Judge says existing disability no out for insurance payout
If you are left with chronic neck pain as a result of a crash injury, should your compensation be impacted at all by having suffered chronic back pain before the crash?
If you are left with some new level of physical disability as a result of a crash injury, should your compensation be impacted at all by having had some level of physical disability before the crash?
The insurance company would say yes. You were already damaged. You were already suffering some level of pain. You should get less.
What’s another bit of disability if you already suffer some level of disability? For a perfectly healthy person with no disabilities, a loss is much greater and should result in more compensation.
Is that fair?
Not so much?
The insurance company argument really falls flat when you consider whether your compensation for losing an eye should be any different if you were already blind in the other one.
There is an often cited case of our Supreme Court back in 1995 when that insurance company argument was tried and failed.
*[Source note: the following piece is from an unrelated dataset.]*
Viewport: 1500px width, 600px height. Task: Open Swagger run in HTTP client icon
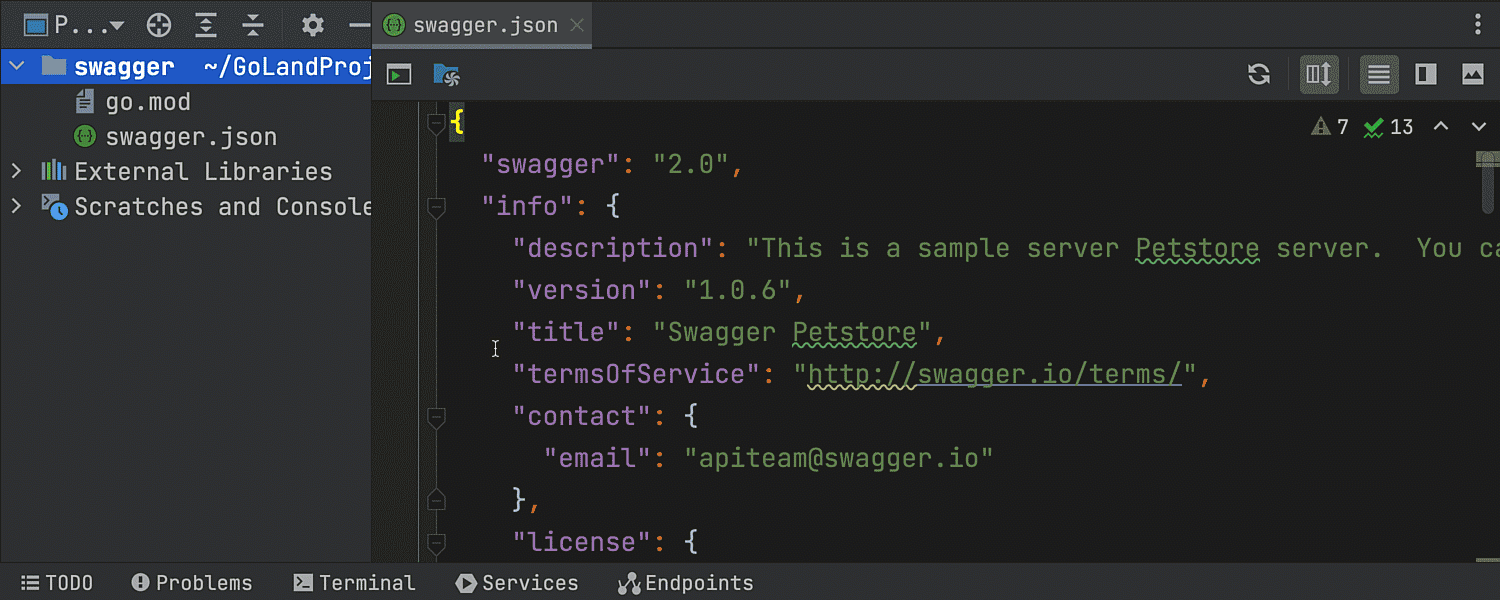point(399,74)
The injured victim, already partially paralyzed, was injured when a car ran into the electric wheelchair she had been operating.
The insurance company lawyer had argued as follows: “In reality, the only real change in her functional abilities arising from that accident…is that she is no longer able to walk about her apartment using a quadcane or the furniture and walls for balance. Now she must use a wheelchair or walker.”
The Judge saw the glaring error in the defense lawyer’s argument. The Judge said: “I think the defendant mischaracterizes and underestimates the impact of the plaintiff’s injuries caused by the 1992 accident. To use defense counsel’s phrasing, the “only real change” in the plaintiff is one of very great significance: essentially, Ms. Bracey can no longer walk, even with assistance.”
The Judge went on as follows: “The consequences of this particular “only real change” have been and continue to be extremely difficult. Not only is there an objective and significant decrease in her physical capabilities, but the psychological and subjective impact on the plaintiff is also great and ongoing.”
The Judge concluded with the following insightful comments: “She has, by reason of the defendant’s negligence, been substantially deprived of many of the limited pleasures and comforts life still held for her. To rob a disabled person of what little she has left is a monstrous injury, for that little she has is, for her, the whole of her life. Not only is it an enormous physical injury but the emotional damage is, to most people, well nigh incomprehensible.”
The Judge compensated the injured victim accordingly.
I love justice. It has such a sweetness about it.